◆ Entries shown
* * *
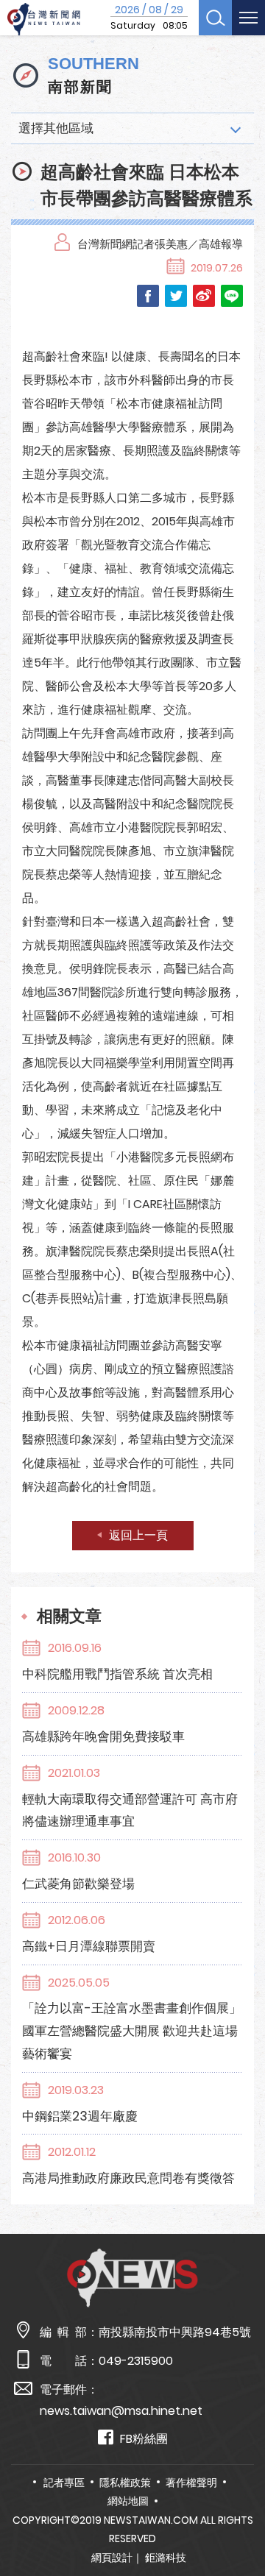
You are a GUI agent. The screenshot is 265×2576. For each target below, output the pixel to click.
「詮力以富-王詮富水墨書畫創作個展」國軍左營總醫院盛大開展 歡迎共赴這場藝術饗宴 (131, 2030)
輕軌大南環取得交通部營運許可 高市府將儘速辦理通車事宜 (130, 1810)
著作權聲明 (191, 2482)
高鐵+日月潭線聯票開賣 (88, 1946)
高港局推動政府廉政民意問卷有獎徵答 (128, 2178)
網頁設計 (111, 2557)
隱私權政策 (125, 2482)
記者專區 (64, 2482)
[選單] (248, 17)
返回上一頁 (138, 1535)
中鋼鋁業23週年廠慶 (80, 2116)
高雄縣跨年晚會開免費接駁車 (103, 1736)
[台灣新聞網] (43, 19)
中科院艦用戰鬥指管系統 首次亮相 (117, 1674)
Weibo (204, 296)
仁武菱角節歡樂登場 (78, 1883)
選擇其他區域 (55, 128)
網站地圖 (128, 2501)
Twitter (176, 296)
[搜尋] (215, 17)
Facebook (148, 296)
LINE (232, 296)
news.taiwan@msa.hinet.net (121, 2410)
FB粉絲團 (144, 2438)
* * *
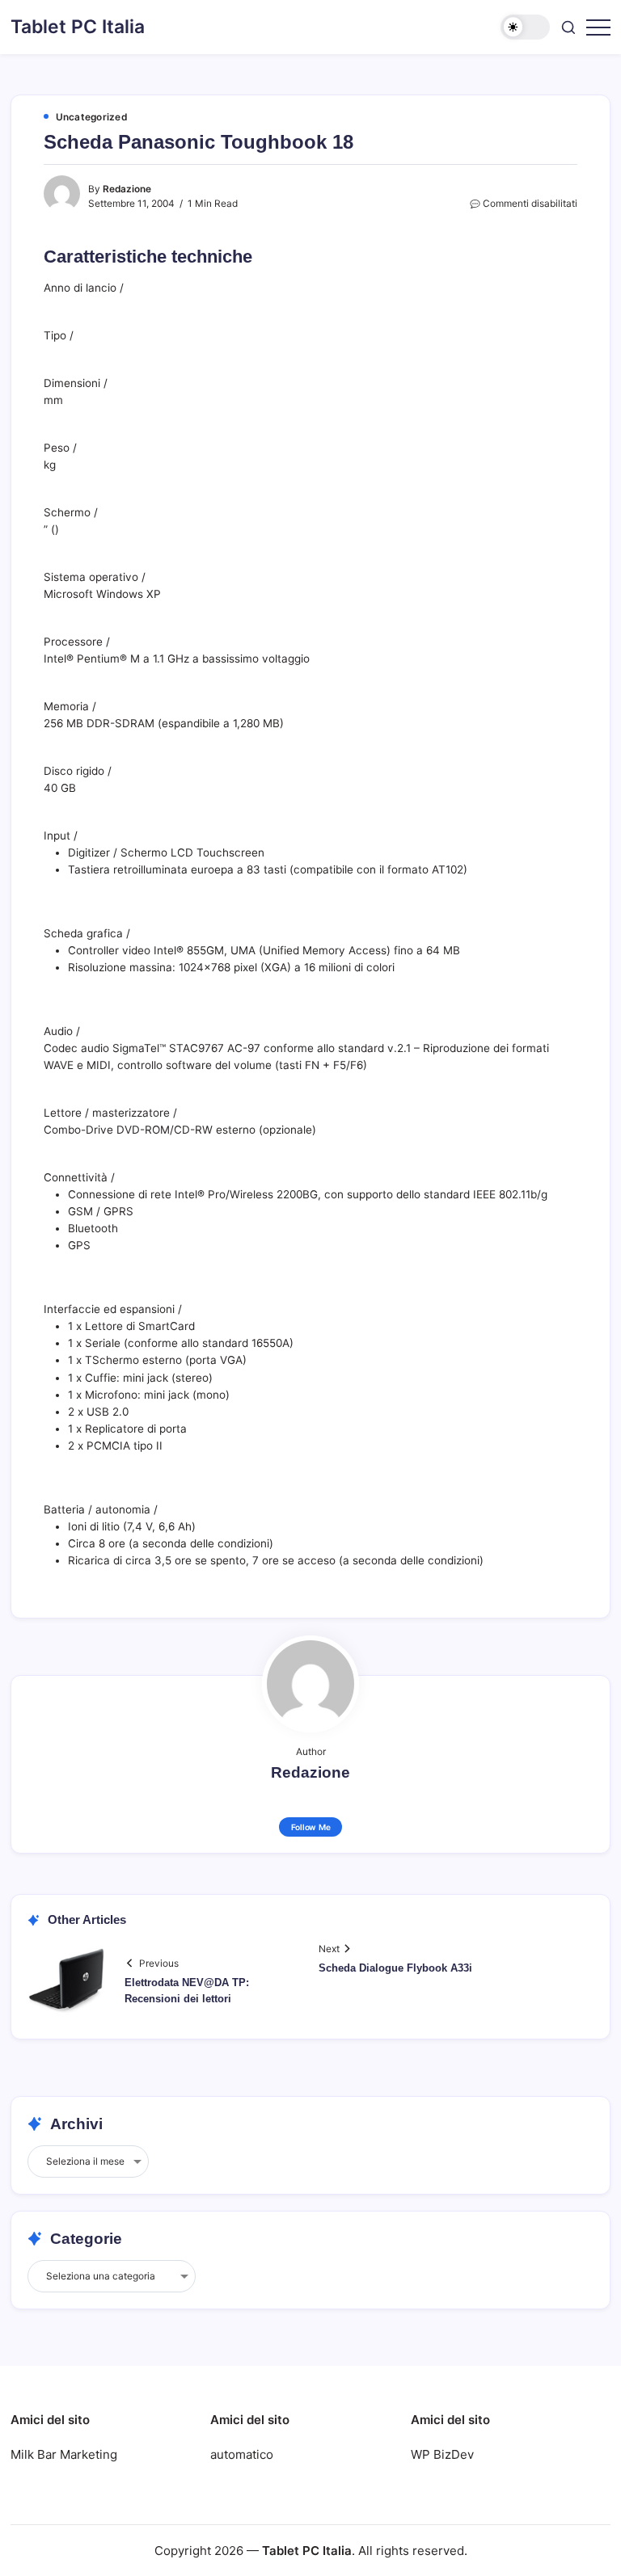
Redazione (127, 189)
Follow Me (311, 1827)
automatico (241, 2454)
* * *
◆ Problem statement
The required answer is the exact run of lines above starting at the line with "隱私權政策 (125, 2482)" and ending at the line with "FB粉絲團 (144, 2438)", with both ends present.

◆ Solution to this exercise
隱私權政策 (125, 2482)
記者專區 (64, 2482)
[選單] (248, 17)
返回上一頁 (138, 1535)
中鋼鋁業23週年廠慶 (80, 2116)
高雄縣跨年晚會開免費接駁車 (103, 1736)
[台灣新聞網] (43, 19)
中科院艦用戰鬥指管系統 首次亮相 (117, 1674)
Weibo (204, 296)
仁武菱角節歡樂登場 (78, 1883)
選擇其他區域 (55, 128)
網站地圖 (128, 2501)
Twitter (176, 296)
[搜尋] (215, 17)
Facebook (148, 296)
LINE (232, 296)
news.taiwan@msa.hinet.net (121, 2410)
FB粉絲團 (144, 2438)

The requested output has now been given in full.